Ja, ich habe verstanden, dass es den Nutzern nicht gefällt, wie der Algorithmus bei Facebook derzeit die abonnierten Neuigkeiten filtert. Ein Satz, der häufig in den Reaktionen kam, war: „Ich möchte aber, dass Facebook so filtert, wie ICH es will!“.

Okay. Soweit klar.

Meine Fragen dazu: Woher soll Facebook aber wissen, wie es der jeweilige Nutzer haben möchte, wenn er dazu selbst keine Einstellungen treffen möchte? Welche Kriterien wären besser als die jetzigen? Nochmal zur Erinnerung: Derzeit sind es die Interaktionen (also nicht wie vielfach behauptet nur die Gefällt-mir-Angaben, sondern auch Kommentare, Teilen und Aufrufe), die den Algorithmus bestimmen.

2. Zweierlei Maß

Eine Frage, die im eingangs genannten Artikel schon ähnlich gefallen ist: Warum machen sich die Nutzer woanders als in Facebook ohne Murren die Mühe, die Informationsflut, die sie sich durch ihre Vernetzungen hereinholen, zu strukturieren, empfinden dasselbe aber in Facebook als unzumutbar? Bitte erklären sie es mir, ich verstehe es nicht.

3. Technische Machbarkeit

Wäre es für über 1,3 Milliarden Nutzern bei 1.500 bis 15.000 Newsfeedbeiträgen pro Tag (hinsichtlich der nötigen Rechenleistung, Speicherkapazität etc.) technisch überhaupt machbar, die Neuigkeiten ungefiltert durchlaufen zu lassen?

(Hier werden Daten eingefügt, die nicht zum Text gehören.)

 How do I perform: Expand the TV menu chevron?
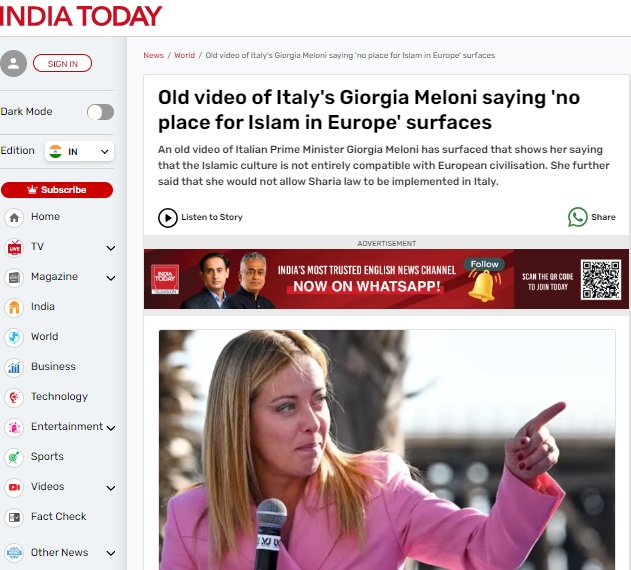pyautogui.click(x=111, y=248)
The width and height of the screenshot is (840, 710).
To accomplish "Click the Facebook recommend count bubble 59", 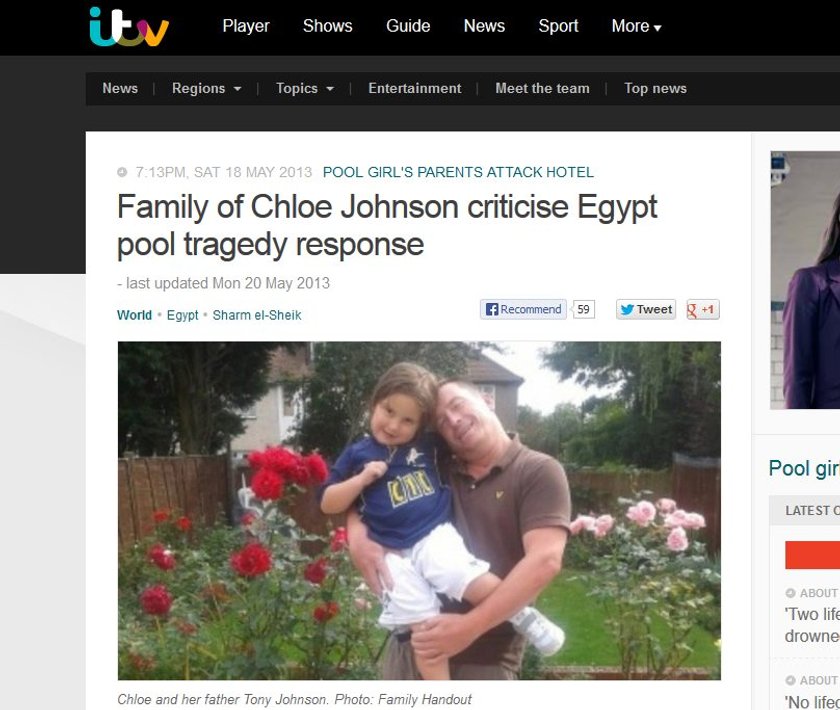I will coord(583,309).
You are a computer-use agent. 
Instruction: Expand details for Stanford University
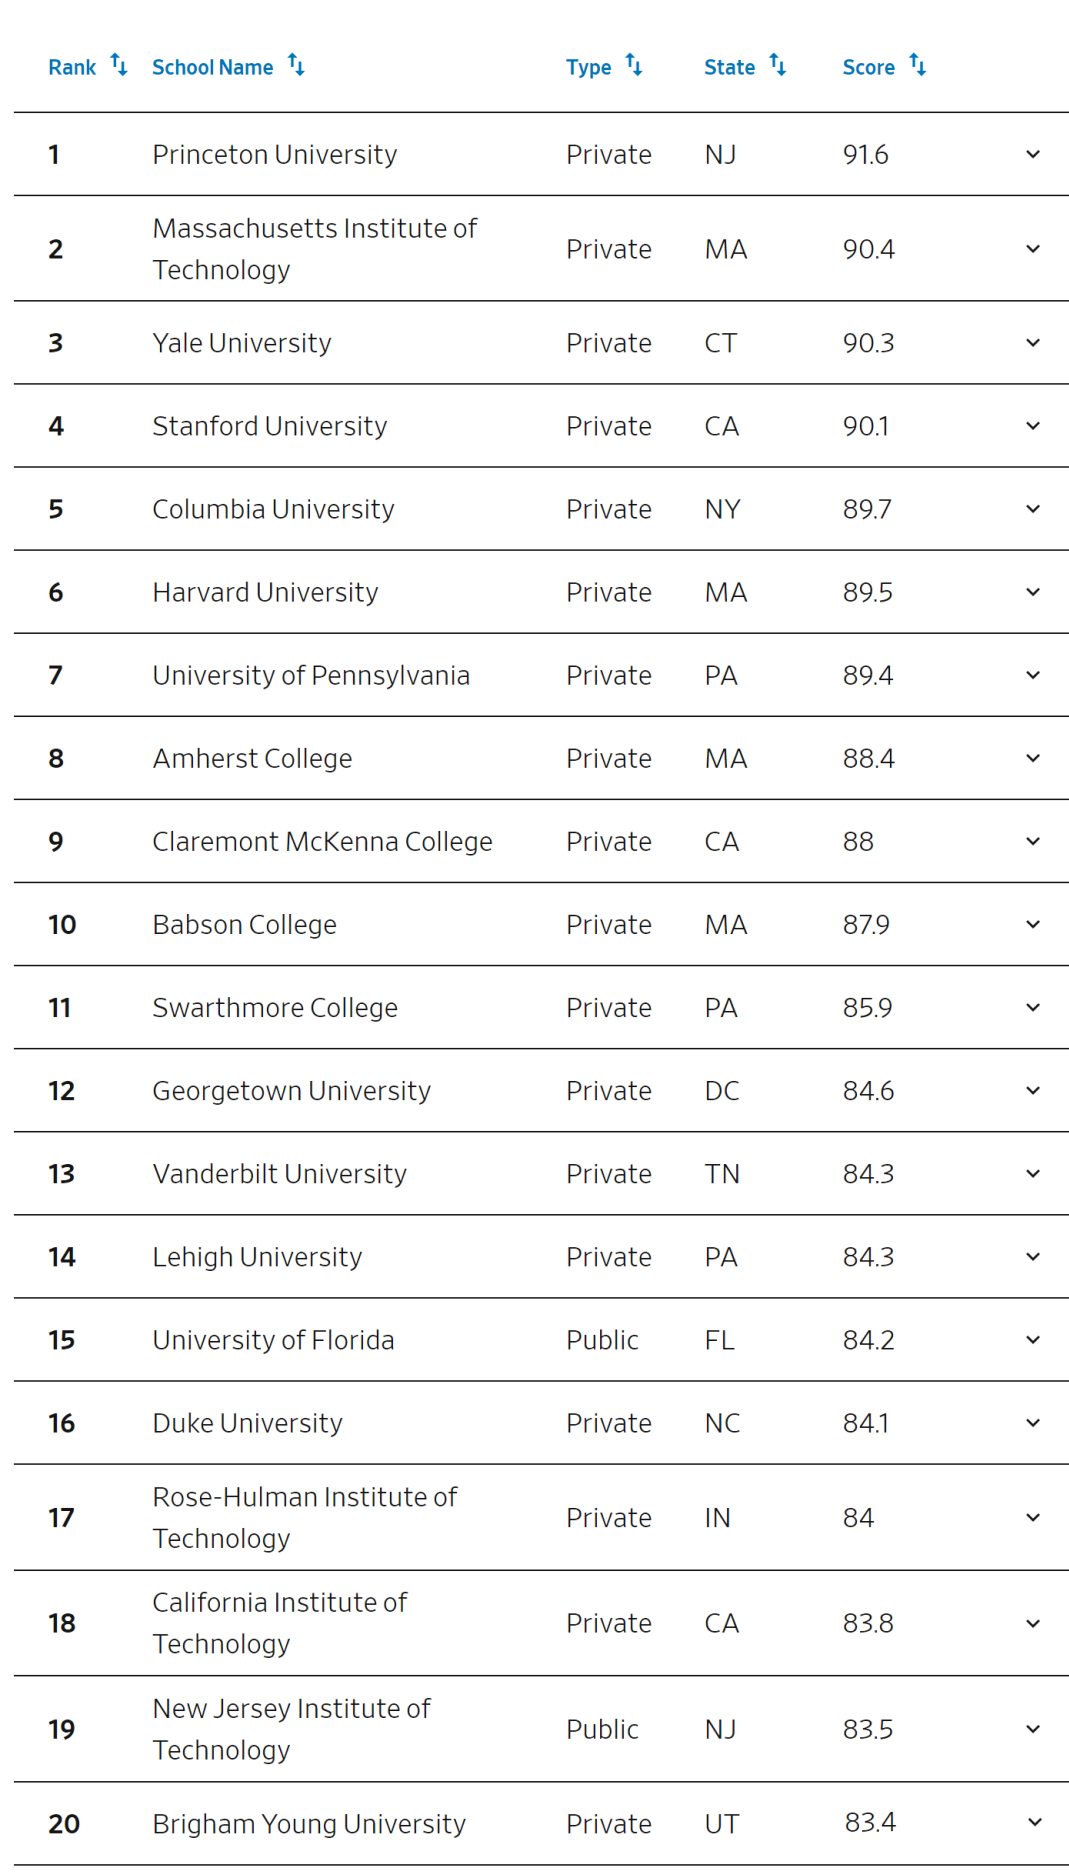pyautogui.click(x=1033, y=426)
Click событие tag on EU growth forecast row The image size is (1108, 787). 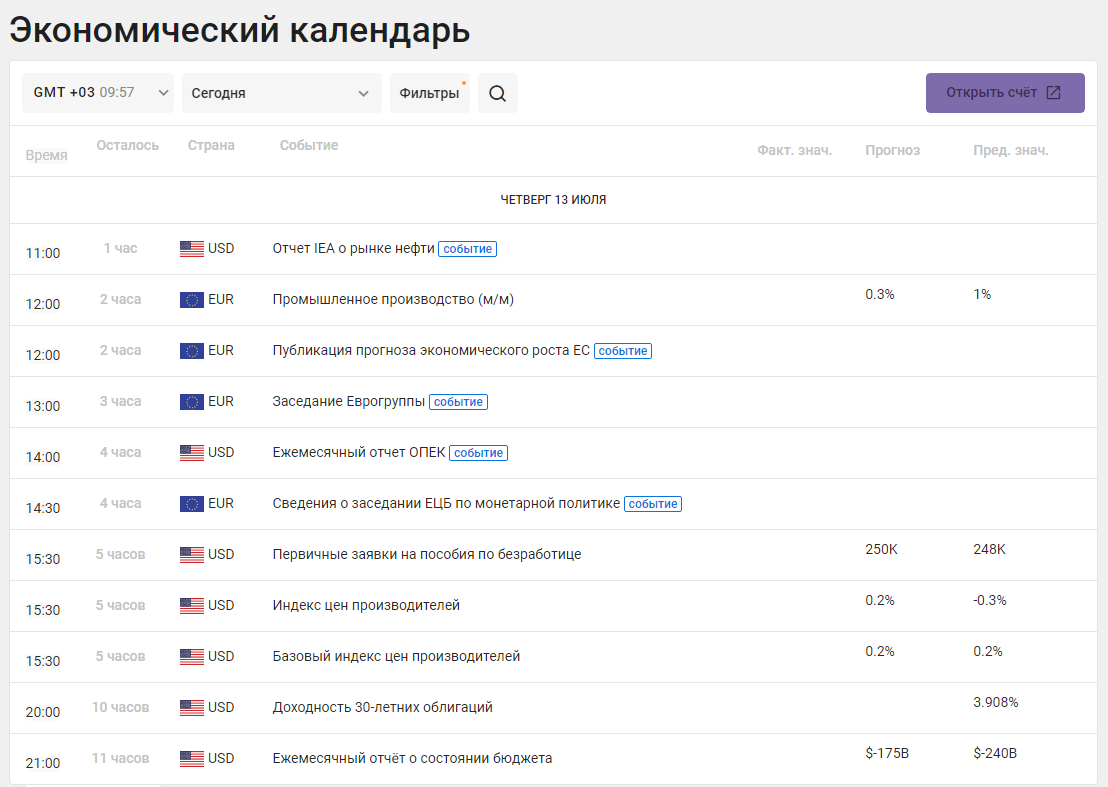click(x=623, y=351)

4. Menschliches Aufnahmevermögen

Wie schnell würden die einzelnen Beiträge dann durchrauschen und wäre ein Mensch überhaupt in der Lage, das ungefiltert aufnehmen zu können?

5. Vergleich

Wieviel würde der Nutzer bei ungefiltertem Durchrauschen verpassen und wieviel verpasst er im Vergleich dazu jetzt, wenn er nur die per jetzigem Algorithmus gefilterten Neuigkeiten konsumiert?

6. Filtern

Bei dieser Frage kommt in der Diskussion dann immer: „Ja, ich könnte Facebook ja sagen, welche ich will und welche nicht“. Okay… und auf welche andere Weise als jetzt sollte das gehen (siehe Frage 1)? Und warum wäre das DANN okay, jetzt aber nicht?

Ihre Meinung

Wie gesagt: Ich stelle diese Fragen, weil es mich ehrlich interessiert, wie Sie sich wünschen, wie Facebook es anders machen sollte. Wer also Antworten auf diese Fragen oder ernsthafte Anregungen, oder auch weitere Fragen dazu hat, den bitte ich herzlich, sich hier per Kommentar in ein sachliches Gespräch mit mir und den anderen Lesern einzubringen. Ich bin gespannt auf Ihre Erfahrungen und Ideen!